REPUBLIKA.CO.ID,JAKARTA--Lembaga Survei Indonesia (LSI) memperkirakan tingkat partisipasi pemilih yang menggunakan hak suaranya pada pemilu legislatif akan terus menurun dan bisa sampai kurang dari 50 persen.
"Penurunan tingkat partisipasi masyarakat pada pemilu legislatif disebabkan tingkat kepercayaan terhadap partai politik terus menurun," kata Direktur LSI, Syaiful Mujani, ketika mempublikasikan hasil survei LSI mengenai "Pemilih Mengambang dan Prospek Perubahan Kekuatan Partai Politik" di Jakarta.
Mujani menjelaskan, tingkat partisipasi pemilih pada Pemilu 1999 sebesar 93,3 persen, pada Pemilu 2004 turun menjadi 84,9 persen, kemudian pada Pemilu 2009 turun lagi menjadi 70,99 persen. Menurut dia, dalam 10 tahun, tingkat partisipasi pemilih sudah turun sekitar 20 persen dari 93,3 persen menjadi 70,99 persen.
Jika penurunan tingkat partisipasi pemilih tersebut secara linier, kata dia, maka diperkirakan tingkat partisipasi pemilih pada 2014 akan turun lagi menjadi sekitar 60 persen dan pada pemilu 2019 menjadi kurang dari 50 persen. "Jika sampai pada titik ini menunjukkan tanda-tanda partai politik sama sekali tidak mendapat kepercayaan dari masyarakat," katanya.
Menurut dia, terus menurunnya tingkat partisipasi pemilih pada pemilu, menunjukkan bahwa hubungan emosional antara partai politik dengan pemilihnya sangat lemah, karena sebagian besar pemilih adalah pemilih mengambang.

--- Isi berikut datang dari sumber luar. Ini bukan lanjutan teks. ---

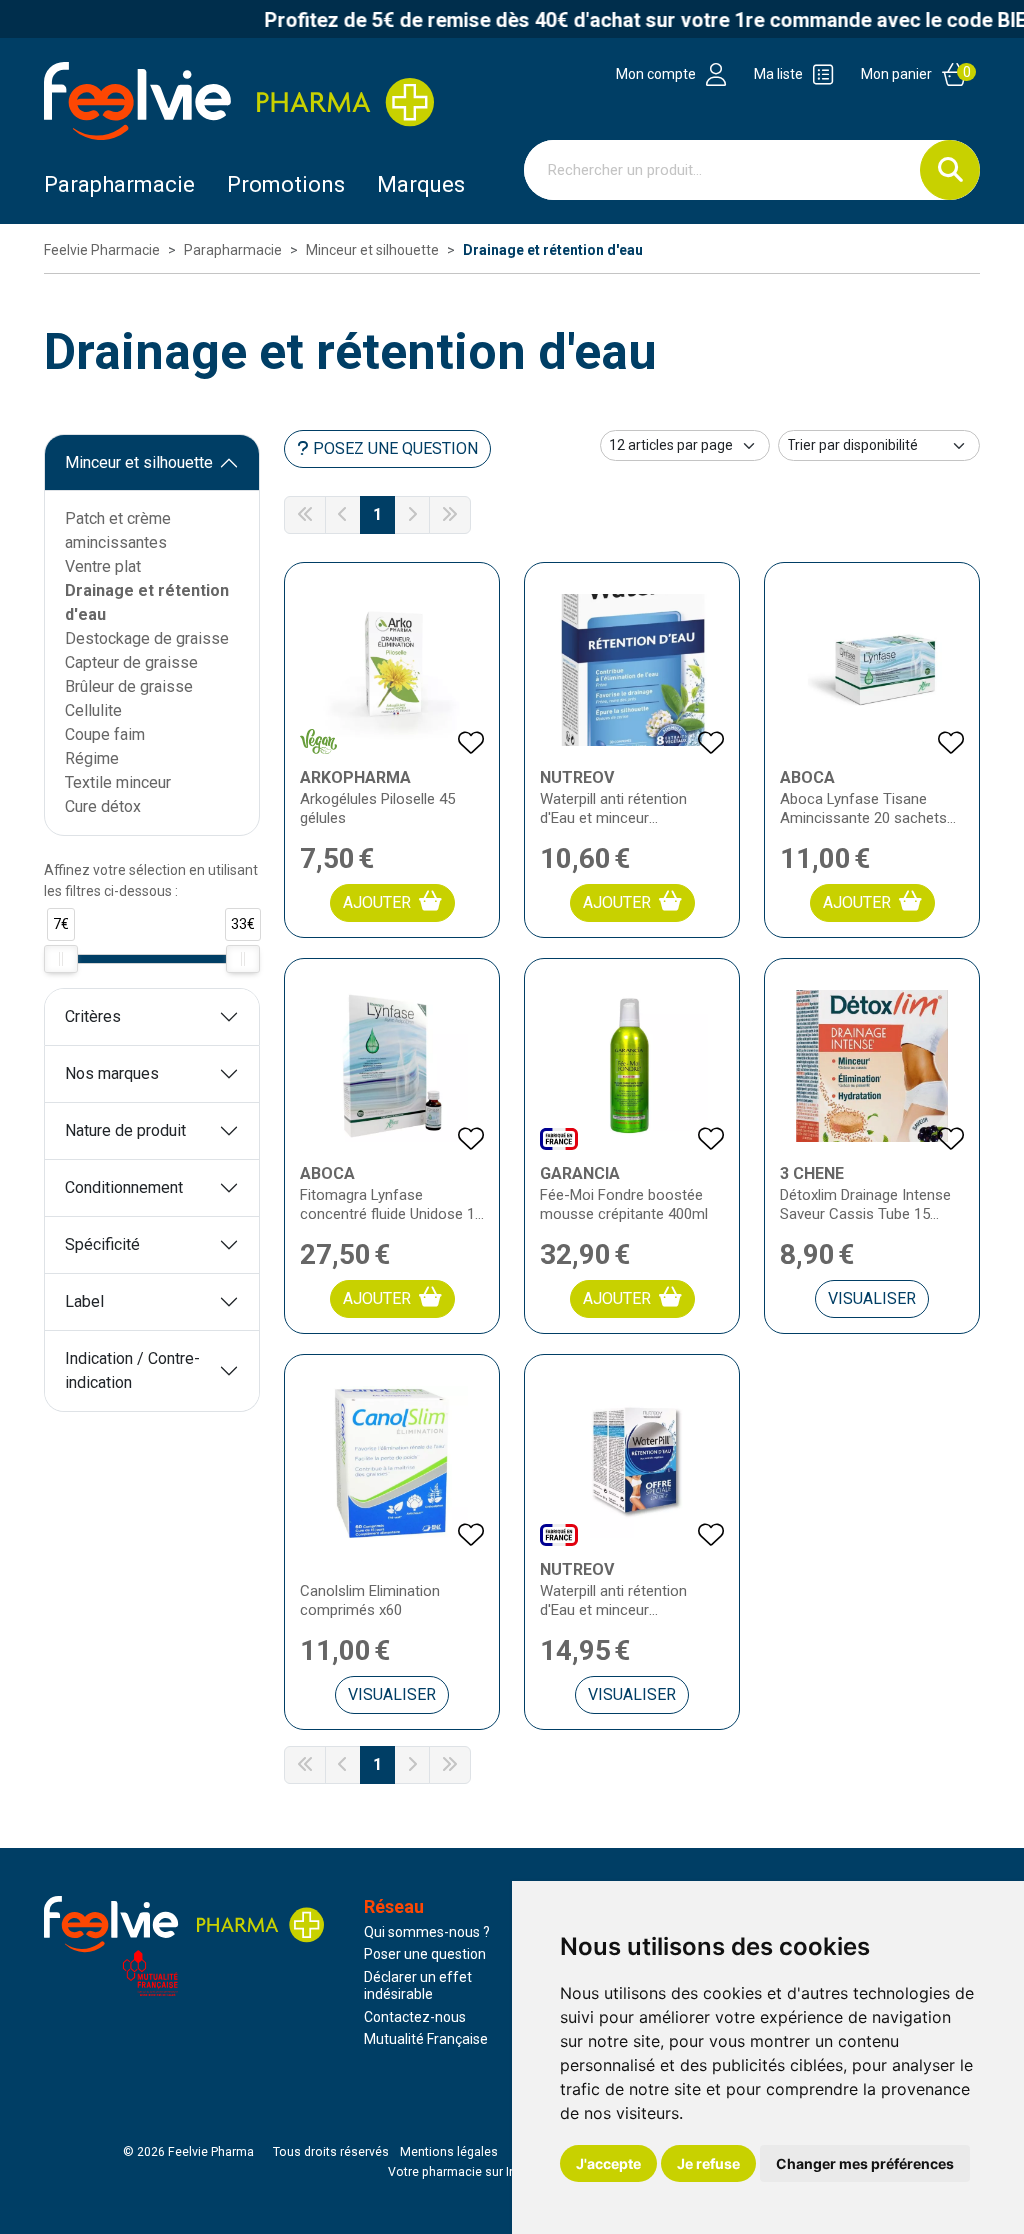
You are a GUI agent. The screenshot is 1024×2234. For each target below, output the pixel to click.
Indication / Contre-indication (132, 1370)
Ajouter (377, 902)
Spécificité (102, 1244)
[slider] (61, 959)
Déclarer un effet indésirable (418, 1986)
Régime (92, 758)
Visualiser (872, 1298)
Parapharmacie (119, 184)
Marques (421, 184)
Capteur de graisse (131, 662)
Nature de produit (125, 1130)
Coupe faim (105, 734)
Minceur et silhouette (139, 462)
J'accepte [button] (608, 2163)
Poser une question (425, 1954)
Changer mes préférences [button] (865, 2163)
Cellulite (93, 710)
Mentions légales (449, 2152)
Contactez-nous (415, 2017)
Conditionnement (124, 1187)
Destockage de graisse (147, 638)
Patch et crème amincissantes (118, 530)
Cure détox (103, 806)
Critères (93, 1016)
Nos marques (112, 1073)
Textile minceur (118, 782)
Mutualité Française (426, 2039)
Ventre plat (103, 566)
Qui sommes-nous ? (427, 1932)
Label (84, 1301)
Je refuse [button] (708, 2163)
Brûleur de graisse (129, 686)
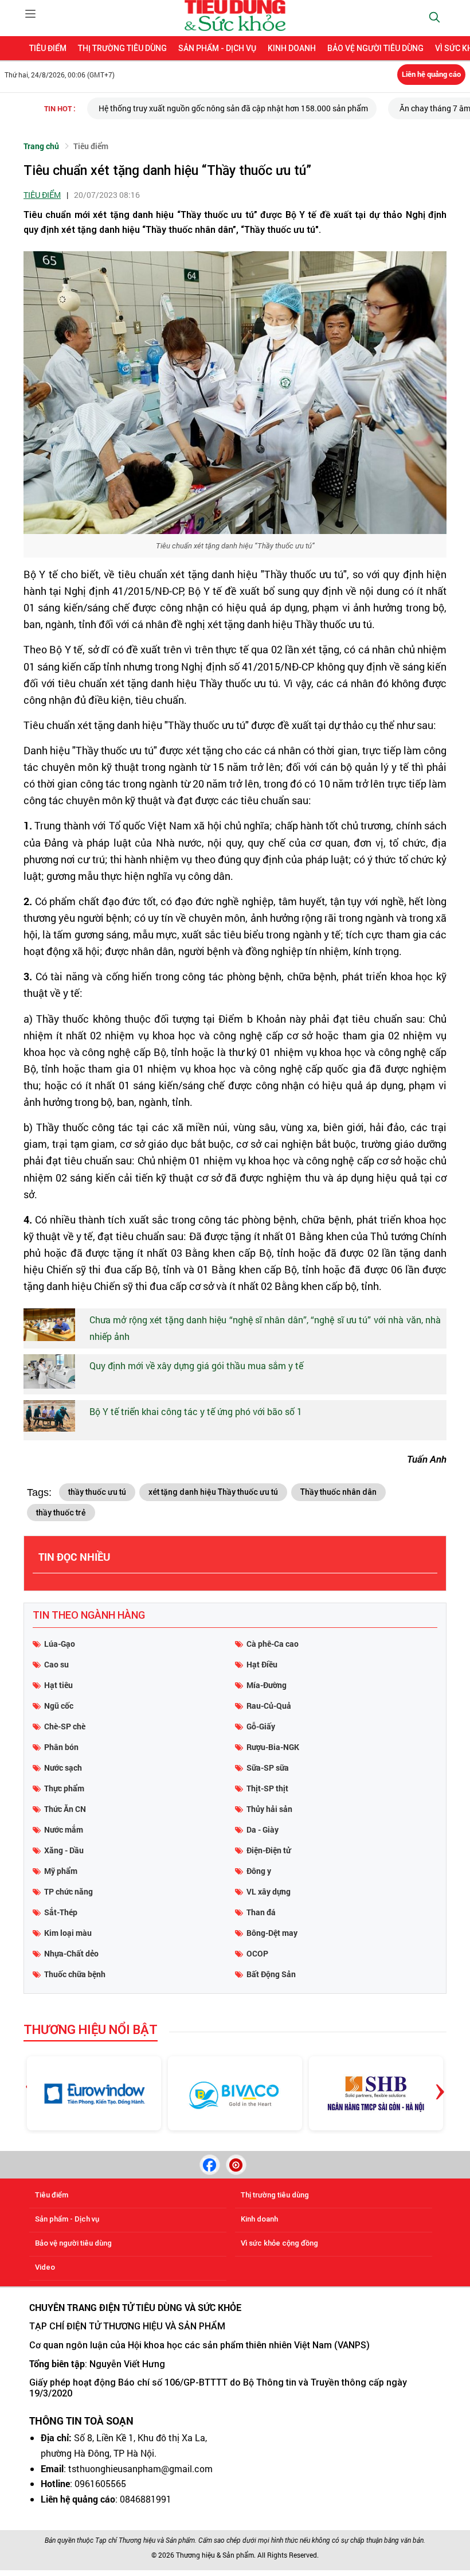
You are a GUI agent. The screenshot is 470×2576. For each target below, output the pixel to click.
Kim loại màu (68, 1932)
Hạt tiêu (58, 1684)
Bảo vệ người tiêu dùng (375, 48)
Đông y (258, 1870)
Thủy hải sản (269, 1808)
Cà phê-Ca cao (272, 1643)
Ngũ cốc (58, 1705)
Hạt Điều (261, 1664)
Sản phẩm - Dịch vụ (217, 48)
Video (45, 2267)
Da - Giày (262, 1829)
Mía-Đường (266, 1684)
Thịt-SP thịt (267, 1788)
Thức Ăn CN (65, 1808)
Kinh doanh (292, 48)
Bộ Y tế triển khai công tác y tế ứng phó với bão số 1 (195, 1411)
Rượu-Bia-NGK (272, 1746)
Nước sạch (63, 1767)
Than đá (261, 1912)
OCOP (257, 1953)
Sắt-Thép (60, 1912)
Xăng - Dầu (64, 1850)
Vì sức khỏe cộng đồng (279, 2243)
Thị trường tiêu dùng (122, 48)
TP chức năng (68, 1891)
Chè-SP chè (64, 1726)
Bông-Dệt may (271, 1932)
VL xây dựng (268, 1891)
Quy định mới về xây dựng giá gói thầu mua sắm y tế (196, 1365)
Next (439, 2083)
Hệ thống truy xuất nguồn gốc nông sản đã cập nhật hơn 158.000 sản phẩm (233, 108)
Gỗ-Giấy (260, 1726)
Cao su (56, 1664)
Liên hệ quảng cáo (431, 74)
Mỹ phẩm (60, 1870)
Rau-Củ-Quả (268, 1705)
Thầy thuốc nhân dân (338, 1492)
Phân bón (61, 1746)
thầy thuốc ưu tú (97, 1492)
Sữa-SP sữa (267, 1767)
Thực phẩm (64, 1788)
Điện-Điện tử (268, 1850)
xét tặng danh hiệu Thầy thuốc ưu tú (213, 1492)
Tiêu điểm (47, 48)
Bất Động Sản (271, 1974)
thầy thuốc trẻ (61, 1512)
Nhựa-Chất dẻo (71, 1953)
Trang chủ (41, 146)
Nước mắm (63, 1829)
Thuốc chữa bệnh (74, 1974)
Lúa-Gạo (59, 1643)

Dari seluruh pemilih di Indonesia, kata dia, hanya sekitar 20 persen yang loyal dan menyatakan dekat dengan partai politik secara keseluruhan, serta sebanyak 78,8 persen menyatakan tidak dekat dengan partai politik atau massa mengambang.
Dari jumlah 20 persen pemilih yang merasa dekat dengan partai politik, sebarannya meliputi, PDI Perjuangan sebanyak 5,1 persen, Partai Golkar 3,7 persen, Partai Demokrat 3,5 persen, PKS 1,7 persen, PPP 1,3 persen, dan PKB 1,1 persen.
Menurut dia, partai politik yang ada ideologi dan program kerjanya juga tidak jelas.
Partai politik, kata dia, tidak melakukan pendidikan politik secara kontinya, tapi lebih banyak melakukan mobilisasi dukungan hanya beberapa bulan menjelang pemilu dengan pendekatan uang.